_What you should do:_
Starting at the line that contains "Image resolution: width=435" and going through the end of the listing, rewrite those lines with "Media Library" renamed to "Photo Library" and everything else left as is. Don't include the pictures.

_Given entries:_
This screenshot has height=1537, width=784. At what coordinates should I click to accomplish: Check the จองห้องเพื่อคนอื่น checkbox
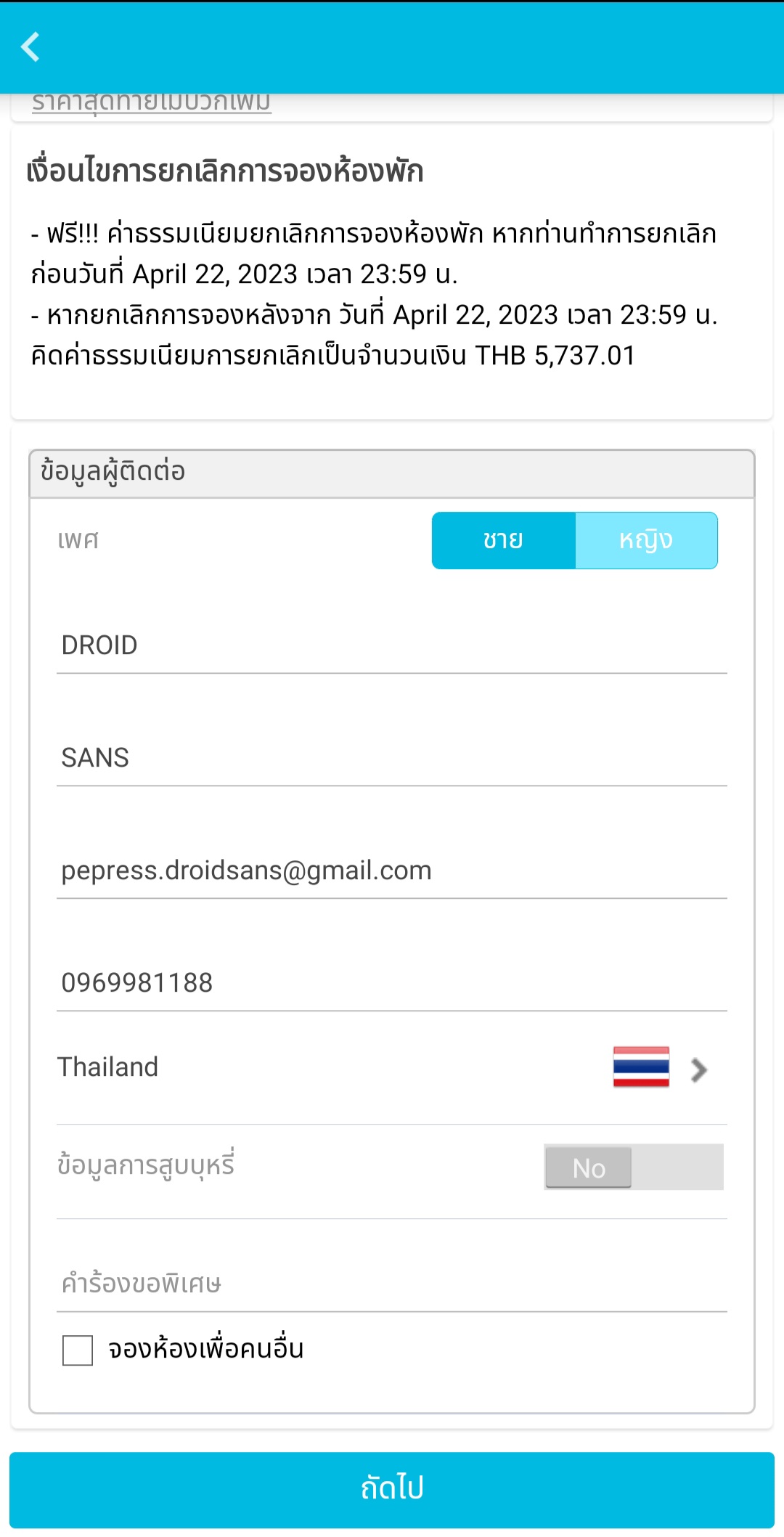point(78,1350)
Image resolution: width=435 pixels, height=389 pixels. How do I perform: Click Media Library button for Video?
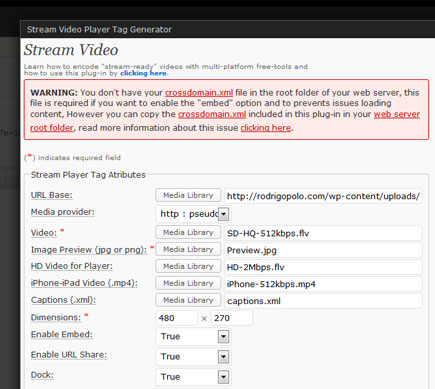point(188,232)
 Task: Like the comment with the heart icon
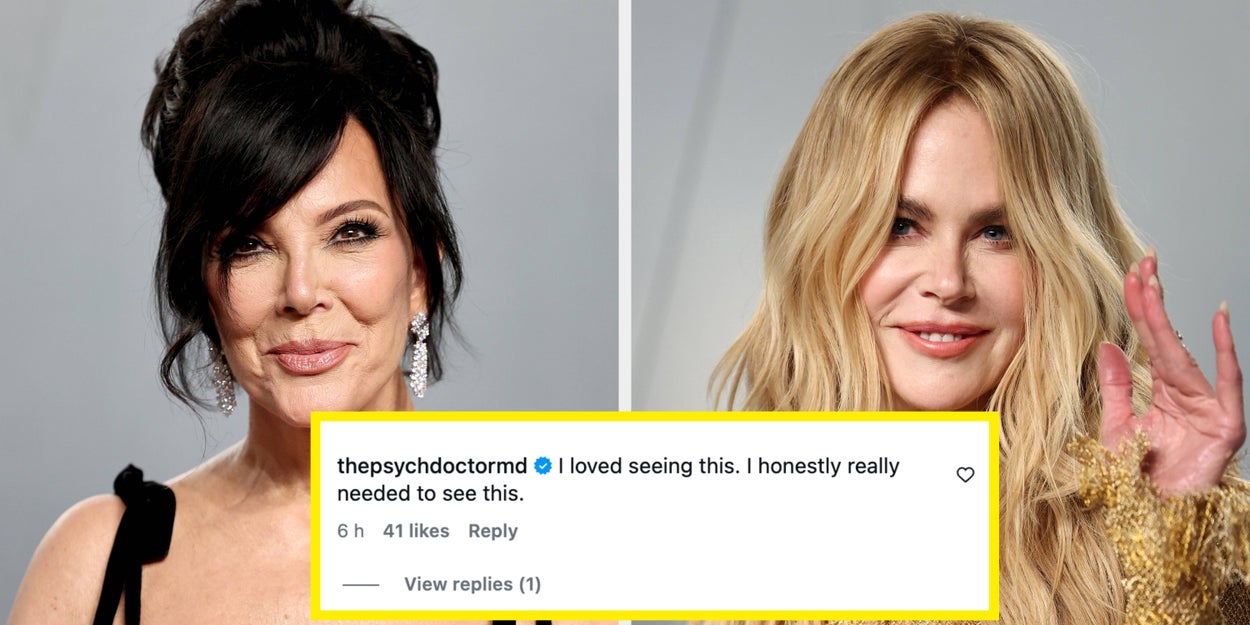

_Output below:_
Image resolution: width=435 pixels, height=389 pixels. How do I perform: Click Photo Library button for Video?
point(188,232)
 Task: Like the comment with the heart icon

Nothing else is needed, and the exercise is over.